Since my Dad was an elder in another Brethren church, George counseled me to talk to my parents and let my Dad be the one to interface with the other elders. I did this, and both my Dad and my Mom were wholly and completely supportive of me over the next difficult months. Dad was willing to interface with the other elders on my behalf. The argument that came back from the other elders was that I needed to follow the instructions in Matthew 18, and talk privately with this abusive elder first.
George strongly advised against this step. He was adamant that we needed to follow the instructions of I Tim 5:19&20, which state: “Do not receive an accusation against an elder except on the basis of two or three witnesses. Those who continue in sin, rebuke in the presence of all, so that the rest may be fearful of sinning.”
George explained that the “two or three witnesses” was not referring to ones that had witnessed the sinful act, but that “two or three witnesses” were required to be present if an accusation is to be made against an elder. George strongly believed that this needed to be the starting point for two reasons:
1) This man is an elder; therefore, any meeting must have others present.
2) The sin that was committed was sexual molesting. Since meeting privately would further traumatize the offended one (the victim), this step needs to be avoided. Therefore, any meeting must have others present.
It took approximately four months to bring about the actual meeting with witnesses present. The abusive elder kept insisting he would only agree to a meeting with me in private. With George and Armand’s strong support, and with the Lord’s enabling strength, I stood my ground and refused to meet privately, insisting on a meeting with witnesses present. George counseled that if the abusive elder continued to refuse to meet, then the sin needs to be told to the church; and if he still refuses to repent, he needs to be excommunicated. Refusing to meet in order for the sin to be addressed does not prevent the elders from disciplining him.

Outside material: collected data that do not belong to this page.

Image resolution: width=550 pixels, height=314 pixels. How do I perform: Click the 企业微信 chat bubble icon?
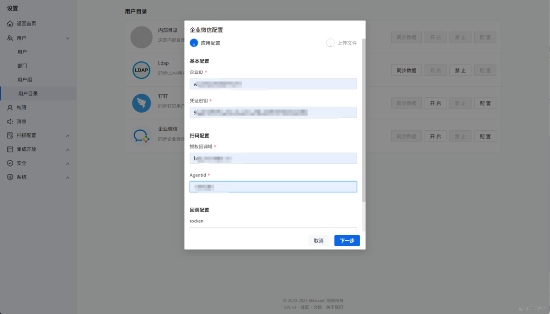pos(141,136)
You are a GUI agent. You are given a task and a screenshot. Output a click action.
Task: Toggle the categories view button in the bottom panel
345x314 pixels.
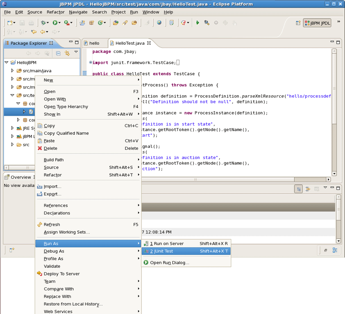(x=299, y=189)
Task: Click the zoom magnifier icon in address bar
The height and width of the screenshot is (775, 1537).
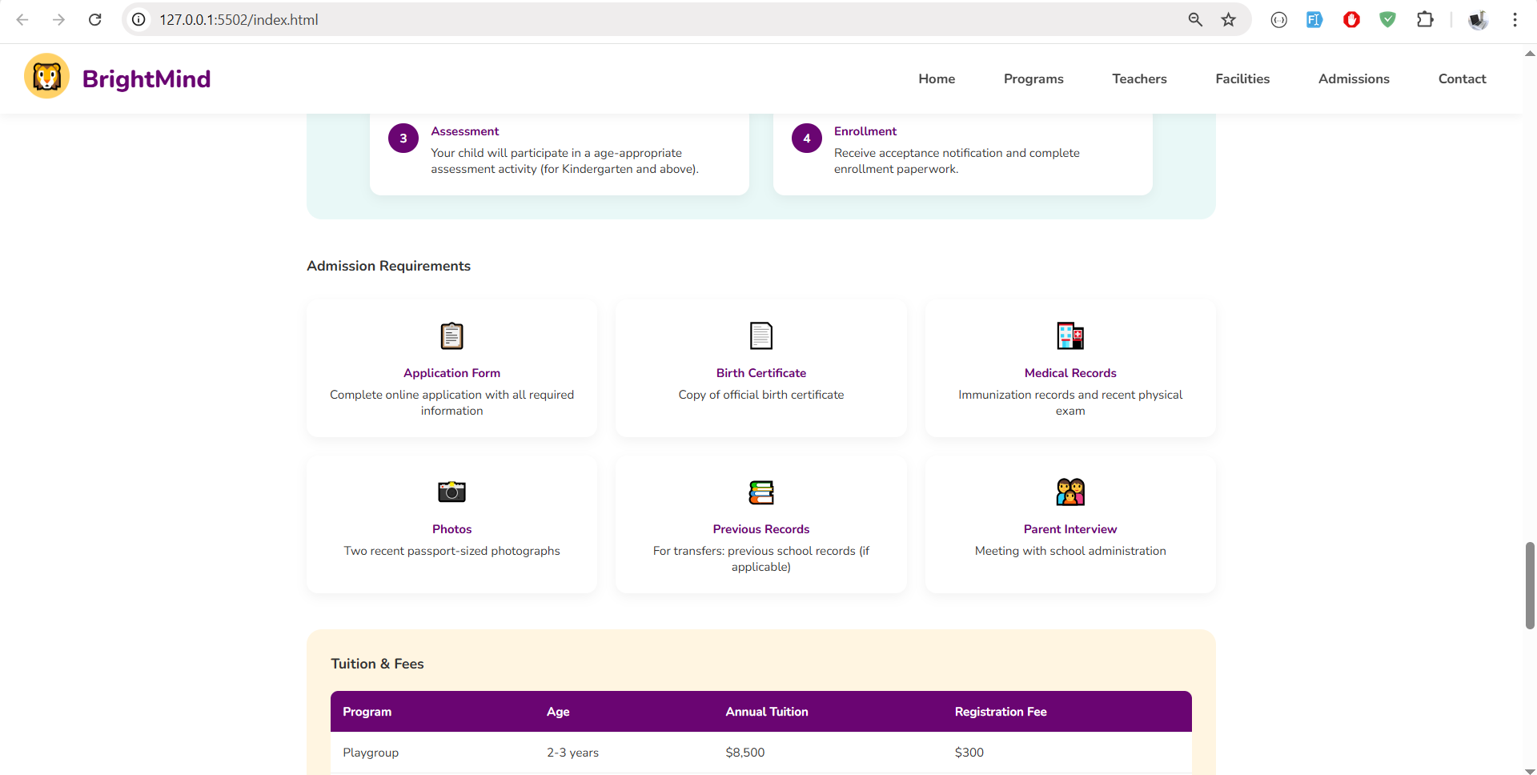Action: point(1194,20)
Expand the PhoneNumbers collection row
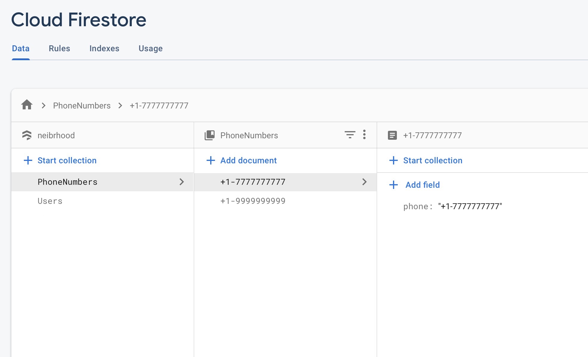The height and width of the screenshot is (357, 588). pyautogui.click(x=182, y=181)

After I presented this direction to the elders, I got a lot of pressure from my parents and from the other elders to just drop the issue. There argument was that since I had already left this church, it didn’t really matter. They did not like the box in which they found themselves. I argued in response that this man was in the position of an elder, and that the Lord’s people could be stumbled if his sin is not addressed. Also, I had a responsibility before God to make the sin known and to work together with others for the purposes of repentance and reconciliation.
Finally, after about four months, the meeting was finally arranged. We met in my living room and sat in a circle. My Dad and my Mom sat on either side of me giving me emotional support. Then there was the abusive elder and his wife. My Dad had insisted that the man’s wife be present, because he had violated his marriage vows. Then there were two of the other elders present.
The abusive elder contradicted himself constantly, with even his wife catching him in the middle of a contradiction. He refused to acknowledge his sin and he definitely did not repent. The two elders present went back and reported to the elders that had not been there. Then, the discipline action they decided on was to remove this man from being an elder. However, they still allowed him to preach and to break bread.
When George learned of this disciplinary decision, he stated that the discipline should have progressed to the sin being told to the church; and if the man still didn’t repent, he should have been excommunicated. George mocked and ridiculed their weakness to deal with the sin, and their lack of backbone to excommunicate him.
So, I have to conclude that George’s own excommunication was done scripturally and fairly. Any other conclusion would mean there are one set of standards for George and another set of standards for everyone else.